In order to recognize objects in images, researchers utilized deep learning techniques. An extraordinary development has been made in 2D object recognition with the improvement of Convolutional Neural Networks (CNNs) [14]. The convolutional neural network is a multi-layered feed-forward neural network that allows learning of hierarchical features. The design of CNN is made by stacking a few hidden layers sequentially on top of each other. A well-known model for object recognition with bounding boxes called “You Only Look Once” (YOLO) involves a neural network that includes an image as an input and predicts the bounding box and class label [14].

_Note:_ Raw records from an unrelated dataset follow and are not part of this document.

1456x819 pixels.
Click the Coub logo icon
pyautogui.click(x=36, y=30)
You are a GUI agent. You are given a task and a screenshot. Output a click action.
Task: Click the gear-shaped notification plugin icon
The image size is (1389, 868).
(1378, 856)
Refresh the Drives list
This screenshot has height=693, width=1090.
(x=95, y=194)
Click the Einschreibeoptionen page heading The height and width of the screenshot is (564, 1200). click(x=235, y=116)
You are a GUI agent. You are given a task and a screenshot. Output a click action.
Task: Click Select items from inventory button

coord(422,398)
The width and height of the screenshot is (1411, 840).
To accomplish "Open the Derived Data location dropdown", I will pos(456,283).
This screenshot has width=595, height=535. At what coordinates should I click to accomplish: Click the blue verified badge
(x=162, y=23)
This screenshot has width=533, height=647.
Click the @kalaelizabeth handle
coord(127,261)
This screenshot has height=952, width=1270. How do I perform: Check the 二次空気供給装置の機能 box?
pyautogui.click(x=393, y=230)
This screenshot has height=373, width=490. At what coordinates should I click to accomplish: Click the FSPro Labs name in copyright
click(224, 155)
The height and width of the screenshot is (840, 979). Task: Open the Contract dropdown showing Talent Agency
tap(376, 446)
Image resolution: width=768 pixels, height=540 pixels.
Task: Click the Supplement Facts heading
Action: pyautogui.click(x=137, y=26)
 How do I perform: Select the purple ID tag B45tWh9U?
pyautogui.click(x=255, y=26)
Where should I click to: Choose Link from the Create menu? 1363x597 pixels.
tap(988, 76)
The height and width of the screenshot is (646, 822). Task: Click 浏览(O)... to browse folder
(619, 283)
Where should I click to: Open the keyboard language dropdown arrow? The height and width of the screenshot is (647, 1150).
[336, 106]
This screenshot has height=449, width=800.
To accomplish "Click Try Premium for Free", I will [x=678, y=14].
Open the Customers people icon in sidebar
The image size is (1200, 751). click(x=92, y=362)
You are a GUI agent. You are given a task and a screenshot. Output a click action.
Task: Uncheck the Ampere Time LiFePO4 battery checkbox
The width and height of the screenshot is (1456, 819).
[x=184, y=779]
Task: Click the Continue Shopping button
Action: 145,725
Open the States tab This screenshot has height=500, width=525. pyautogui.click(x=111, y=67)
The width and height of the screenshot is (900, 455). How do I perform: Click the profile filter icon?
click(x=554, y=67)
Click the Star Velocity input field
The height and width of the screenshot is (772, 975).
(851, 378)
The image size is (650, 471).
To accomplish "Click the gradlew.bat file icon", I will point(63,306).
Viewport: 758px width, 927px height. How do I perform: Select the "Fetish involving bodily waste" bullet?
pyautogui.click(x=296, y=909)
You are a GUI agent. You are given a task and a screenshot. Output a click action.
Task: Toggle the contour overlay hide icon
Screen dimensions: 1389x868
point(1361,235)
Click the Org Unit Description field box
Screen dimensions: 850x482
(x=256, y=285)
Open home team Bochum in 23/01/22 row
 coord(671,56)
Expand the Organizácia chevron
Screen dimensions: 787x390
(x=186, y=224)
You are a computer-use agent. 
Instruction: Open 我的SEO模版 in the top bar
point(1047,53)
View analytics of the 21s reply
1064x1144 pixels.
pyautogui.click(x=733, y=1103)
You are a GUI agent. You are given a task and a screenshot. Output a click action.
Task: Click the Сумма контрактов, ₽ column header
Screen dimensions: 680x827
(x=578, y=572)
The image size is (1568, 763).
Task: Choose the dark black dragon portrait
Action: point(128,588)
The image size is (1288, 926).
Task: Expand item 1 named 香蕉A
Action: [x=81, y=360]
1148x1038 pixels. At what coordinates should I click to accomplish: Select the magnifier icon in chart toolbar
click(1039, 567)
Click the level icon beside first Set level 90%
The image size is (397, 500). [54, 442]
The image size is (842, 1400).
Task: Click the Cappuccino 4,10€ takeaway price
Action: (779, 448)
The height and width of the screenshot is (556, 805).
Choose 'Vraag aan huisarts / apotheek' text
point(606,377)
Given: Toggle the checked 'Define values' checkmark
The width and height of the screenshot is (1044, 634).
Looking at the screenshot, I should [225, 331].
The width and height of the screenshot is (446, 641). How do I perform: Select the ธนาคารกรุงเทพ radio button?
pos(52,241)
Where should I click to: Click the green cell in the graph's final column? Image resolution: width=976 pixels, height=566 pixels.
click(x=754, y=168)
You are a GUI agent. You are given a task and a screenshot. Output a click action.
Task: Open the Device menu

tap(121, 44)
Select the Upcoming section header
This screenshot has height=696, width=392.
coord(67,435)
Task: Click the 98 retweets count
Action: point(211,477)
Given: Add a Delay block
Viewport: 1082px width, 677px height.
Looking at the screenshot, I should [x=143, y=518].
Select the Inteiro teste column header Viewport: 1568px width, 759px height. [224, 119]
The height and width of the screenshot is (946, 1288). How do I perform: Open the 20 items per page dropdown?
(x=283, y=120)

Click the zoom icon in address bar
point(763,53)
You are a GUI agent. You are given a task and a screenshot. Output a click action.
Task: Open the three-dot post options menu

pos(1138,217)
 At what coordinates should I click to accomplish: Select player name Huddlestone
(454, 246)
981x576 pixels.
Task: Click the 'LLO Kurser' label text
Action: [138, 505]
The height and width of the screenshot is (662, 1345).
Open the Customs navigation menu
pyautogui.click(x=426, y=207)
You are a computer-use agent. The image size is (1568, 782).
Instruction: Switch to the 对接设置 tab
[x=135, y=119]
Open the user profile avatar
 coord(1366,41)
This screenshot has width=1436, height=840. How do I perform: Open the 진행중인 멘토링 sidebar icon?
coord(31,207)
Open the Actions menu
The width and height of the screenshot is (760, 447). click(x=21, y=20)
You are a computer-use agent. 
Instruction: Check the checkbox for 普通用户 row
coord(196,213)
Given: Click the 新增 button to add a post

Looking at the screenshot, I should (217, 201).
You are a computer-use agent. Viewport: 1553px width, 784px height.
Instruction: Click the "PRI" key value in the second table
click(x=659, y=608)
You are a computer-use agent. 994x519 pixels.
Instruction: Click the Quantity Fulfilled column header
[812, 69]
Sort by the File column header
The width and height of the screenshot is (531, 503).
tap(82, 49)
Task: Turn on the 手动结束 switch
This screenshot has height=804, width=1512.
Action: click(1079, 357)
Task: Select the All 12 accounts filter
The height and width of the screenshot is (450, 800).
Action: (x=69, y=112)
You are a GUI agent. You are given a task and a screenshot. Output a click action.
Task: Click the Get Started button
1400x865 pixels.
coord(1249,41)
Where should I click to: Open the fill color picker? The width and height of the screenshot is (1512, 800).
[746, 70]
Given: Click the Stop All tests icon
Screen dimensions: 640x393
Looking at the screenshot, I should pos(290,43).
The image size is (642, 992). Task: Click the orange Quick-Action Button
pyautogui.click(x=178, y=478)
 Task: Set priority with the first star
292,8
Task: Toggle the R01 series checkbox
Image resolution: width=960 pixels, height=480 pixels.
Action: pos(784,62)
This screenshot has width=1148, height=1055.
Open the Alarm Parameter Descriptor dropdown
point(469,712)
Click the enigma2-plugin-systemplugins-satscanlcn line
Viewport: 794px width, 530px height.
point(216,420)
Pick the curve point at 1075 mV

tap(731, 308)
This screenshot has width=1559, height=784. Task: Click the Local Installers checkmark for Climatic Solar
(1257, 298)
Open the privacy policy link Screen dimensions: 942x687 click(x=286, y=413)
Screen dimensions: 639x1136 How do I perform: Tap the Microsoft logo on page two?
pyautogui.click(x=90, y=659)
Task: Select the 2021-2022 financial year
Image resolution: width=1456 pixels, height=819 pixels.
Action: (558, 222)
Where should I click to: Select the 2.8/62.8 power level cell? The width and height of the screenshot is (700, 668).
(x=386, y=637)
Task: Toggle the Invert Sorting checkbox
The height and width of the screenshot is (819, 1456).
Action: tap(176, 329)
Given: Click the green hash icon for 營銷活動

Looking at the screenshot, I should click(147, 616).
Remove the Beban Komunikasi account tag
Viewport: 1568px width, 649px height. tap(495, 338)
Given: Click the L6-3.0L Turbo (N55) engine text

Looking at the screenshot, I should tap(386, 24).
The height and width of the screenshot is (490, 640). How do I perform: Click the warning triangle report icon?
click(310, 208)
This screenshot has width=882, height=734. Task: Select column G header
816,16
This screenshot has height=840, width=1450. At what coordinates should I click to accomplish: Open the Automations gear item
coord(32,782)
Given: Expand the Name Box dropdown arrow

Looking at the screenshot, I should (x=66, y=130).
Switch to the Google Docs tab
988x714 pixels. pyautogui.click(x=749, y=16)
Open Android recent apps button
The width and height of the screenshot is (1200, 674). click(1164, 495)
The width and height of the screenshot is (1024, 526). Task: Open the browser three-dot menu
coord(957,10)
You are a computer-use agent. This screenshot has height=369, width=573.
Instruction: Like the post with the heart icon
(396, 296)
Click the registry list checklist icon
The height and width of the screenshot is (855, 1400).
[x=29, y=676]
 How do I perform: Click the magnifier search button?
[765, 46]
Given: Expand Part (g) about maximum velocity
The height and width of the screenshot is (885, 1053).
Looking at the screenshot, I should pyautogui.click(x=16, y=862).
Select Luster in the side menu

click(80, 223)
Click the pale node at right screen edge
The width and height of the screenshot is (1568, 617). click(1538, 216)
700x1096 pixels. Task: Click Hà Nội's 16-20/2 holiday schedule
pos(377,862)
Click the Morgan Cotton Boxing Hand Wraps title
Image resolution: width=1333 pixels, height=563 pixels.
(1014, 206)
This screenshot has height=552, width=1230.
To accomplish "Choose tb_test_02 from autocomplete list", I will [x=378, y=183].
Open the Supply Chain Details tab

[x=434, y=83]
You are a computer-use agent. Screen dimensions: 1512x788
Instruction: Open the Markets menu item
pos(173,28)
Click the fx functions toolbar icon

The R-CNN is a neural network defined as “Region-based CNN” The techniques were designed and demonstrated as region-based convolutional neural network (R-CNN), Fast R-CNN, and Faster R-CNN for object classification and object recognition. In general, the R-CNN models might be more accurate, but the YOLO family of models is fast, far faster than the R-CNN, achieving real-time object detection. The selective search methods are implemented in R-CNN to classify region classification proposals with less complexity. The features are extracted in CNN layers and are passed to several binary classifiers to classify the classes in particular regions [11,14]. Fig. 1 R-CNN Model Architecture features hierarchies for accurate object detection and semantic segmentation. The approach involved in R-CNN to classify and recognize objects is relatively simple and straightforward. Fig. 1 explains the “selective search” approach used to suggest candidate regions or border boxes of possible objects.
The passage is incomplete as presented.